■ **EXCERPT PROVIDED**
After all, if I don’t steer my own engagements, who am I engaging for? Or more importantly, why am I here if not to be wholly myself? If I’m not myself, who am I, then?

I’ll tell you who I am, at least for this minute, today. I’ve been turning over everything in my apartment, looking for a receipt for a flight I made from Hancock County Airport back in June. Books are being audited, and I’m accountable for that invoice. I’ve looked at every scrap of paper in the place, cluttering the floor and my table with useless bits of paper, the residue of living my life over the course of several months. Ransacking my personal space, without success. One aspect of my situation just now is that I live amid clutter, which I confront in just lifting my eyes from the cursor on my computer screen.

■ **DATASET RECORDS**
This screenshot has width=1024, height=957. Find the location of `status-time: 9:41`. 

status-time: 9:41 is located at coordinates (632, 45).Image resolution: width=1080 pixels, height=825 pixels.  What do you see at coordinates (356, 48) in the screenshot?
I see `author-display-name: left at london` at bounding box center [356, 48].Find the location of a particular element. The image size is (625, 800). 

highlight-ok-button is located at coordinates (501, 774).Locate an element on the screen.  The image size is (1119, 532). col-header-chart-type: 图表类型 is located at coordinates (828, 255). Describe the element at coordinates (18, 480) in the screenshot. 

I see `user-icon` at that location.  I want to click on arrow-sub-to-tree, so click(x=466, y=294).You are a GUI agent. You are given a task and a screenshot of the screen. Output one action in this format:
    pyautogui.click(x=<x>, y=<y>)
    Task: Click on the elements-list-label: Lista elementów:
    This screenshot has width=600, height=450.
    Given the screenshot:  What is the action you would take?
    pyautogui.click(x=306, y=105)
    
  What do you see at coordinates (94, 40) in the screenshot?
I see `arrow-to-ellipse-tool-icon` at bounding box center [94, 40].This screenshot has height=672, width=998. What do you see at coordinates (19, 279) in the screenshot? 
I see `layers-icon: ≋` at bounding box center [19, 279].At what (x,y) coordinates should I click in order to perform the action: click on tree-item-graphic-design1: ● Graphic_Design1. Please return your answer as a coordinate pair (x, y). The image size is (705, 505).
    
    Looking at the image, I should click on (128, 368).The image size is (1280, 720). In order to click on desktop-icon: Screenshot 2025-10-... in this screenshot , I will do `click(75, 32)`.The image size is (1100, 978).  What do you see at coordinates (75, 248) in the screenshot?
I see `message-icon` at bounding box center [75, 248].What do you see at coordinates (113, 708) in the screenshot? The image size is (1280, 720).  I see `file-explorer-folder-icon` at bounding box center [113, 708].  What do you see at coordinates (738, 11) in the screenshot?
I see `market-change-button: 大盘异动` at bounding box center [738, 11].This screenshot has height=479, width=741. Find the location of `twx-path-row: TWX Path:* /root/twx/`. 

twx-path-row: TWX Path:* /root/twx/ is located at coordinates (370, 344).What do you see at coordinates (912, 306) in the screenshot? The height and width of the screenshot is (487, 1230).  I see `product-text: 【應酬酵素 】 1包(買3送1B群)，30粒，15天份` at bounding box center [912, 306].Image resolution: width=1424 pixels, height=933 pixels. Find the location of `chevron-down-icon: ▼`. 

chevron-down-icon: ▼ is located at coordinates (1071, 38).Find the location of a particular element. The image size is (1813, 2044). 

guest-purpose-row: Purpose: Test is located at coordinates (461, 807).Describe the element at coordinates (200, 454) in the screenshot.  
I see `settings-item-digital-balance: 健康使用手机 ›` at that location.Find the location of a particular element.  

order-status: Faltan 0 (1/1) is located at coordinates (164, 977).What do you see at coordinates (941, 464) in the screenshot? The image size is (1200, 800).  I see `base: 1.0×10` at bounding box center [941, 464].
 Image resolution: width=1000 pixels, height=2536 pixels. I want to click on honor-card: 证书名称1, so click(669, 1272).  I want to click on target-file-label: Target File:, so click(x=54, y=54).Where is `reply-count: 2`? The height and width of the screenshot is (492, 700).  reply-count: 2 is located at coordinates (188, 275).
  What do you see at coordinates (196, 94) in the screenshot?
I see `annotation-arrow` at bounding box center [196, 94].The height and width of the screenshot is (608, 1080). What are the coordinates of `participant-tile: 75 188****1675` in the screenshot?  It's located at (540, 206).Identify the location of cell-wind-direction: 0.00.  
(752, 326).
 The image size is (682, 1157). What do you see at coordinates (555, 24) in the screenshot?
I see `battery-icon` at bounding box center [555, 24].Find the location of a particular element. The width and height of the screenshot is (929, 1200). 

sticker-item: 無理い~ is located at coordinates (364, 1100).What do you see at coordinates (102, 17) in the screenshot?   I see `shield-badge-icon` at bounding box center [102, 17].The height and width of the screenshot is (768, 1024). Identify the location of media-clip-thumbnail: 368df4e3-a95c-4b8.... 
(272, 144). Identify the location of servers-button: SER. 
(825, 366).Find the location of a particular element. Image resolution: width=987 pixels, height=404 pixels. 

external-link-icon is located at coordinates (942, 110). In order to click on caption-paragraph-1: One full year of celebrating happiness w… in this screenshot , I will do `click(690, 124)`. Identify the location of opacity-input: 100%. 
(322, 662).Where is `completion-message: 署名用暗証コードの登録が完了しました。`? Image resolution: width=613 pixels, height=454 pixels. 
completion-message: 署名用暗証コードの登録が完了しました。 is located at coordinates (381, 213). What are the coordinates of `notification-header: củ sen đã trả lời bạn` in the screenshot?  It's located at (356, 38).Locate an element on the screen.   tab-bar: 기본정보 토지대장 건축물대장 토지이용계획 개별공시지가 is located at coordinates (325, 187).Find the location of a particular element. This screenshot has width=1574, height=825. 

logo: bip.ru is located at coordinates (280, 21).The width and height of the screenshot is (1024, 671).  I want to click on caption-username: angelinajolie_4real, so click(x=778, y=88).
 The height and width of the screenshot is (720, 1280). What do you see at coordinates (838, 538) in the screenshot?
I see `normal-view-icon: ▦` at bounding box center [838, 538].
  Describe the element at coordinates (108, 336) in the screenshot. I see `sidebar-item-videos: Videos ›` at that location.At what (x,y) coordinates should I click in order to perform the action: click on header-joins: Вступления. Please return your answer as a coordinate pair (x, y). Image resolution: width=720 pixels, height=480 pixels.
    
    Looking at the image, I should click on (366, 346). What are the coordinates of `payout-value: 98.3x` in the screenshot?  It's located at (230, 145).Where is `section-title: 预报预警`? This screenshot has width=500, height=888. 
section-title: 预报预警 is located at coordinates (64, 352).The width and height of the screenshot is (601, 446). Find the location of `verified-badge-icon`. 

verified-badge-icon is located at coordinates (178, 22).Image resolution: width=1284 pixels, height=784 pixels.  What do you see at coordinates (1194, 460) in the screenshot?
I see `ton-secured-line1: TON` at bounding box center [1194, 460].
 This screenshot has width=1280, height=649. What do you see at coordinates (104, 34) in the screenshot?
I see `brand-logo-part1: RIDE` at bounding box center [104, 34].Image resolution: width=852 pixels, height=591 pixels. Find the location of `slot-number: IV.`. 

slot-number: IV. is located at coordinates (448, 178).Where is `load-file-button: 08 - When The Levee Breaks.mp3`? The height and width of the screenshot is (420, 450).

■ **WORK INSTRUCTIONS**
Rewrite the stretch of the excerpt about the apartment search from "After all, if" through "my computer screen.", putting "boarding pass" in place of "receipt".

■ **SOLUTION TO THE EXERCISE**
After all, if I don’t steer my own engagements, who am I engaging for? Or more importantly, why am I here if not to be wholly myself? If I’m not myself, who am I, then?

I’ll tell you who I am, at least for this minute, today. I’ve been turning over everything in my apartment, looking for a boarding pass for a flight I made from Hancock County Airport back in June. Books are being audited, and I’m accountable for that invoice. I’ve looked at every scrap of paper in the place, cluttering the floor and my table with useless bits of paper, the residue of living my life over the course of several months. Ransacking my personal space, without success. One aspect of my situation just now is that I live amid clutter, which I confront in just lifting my eyes from the cursor on my computer screen.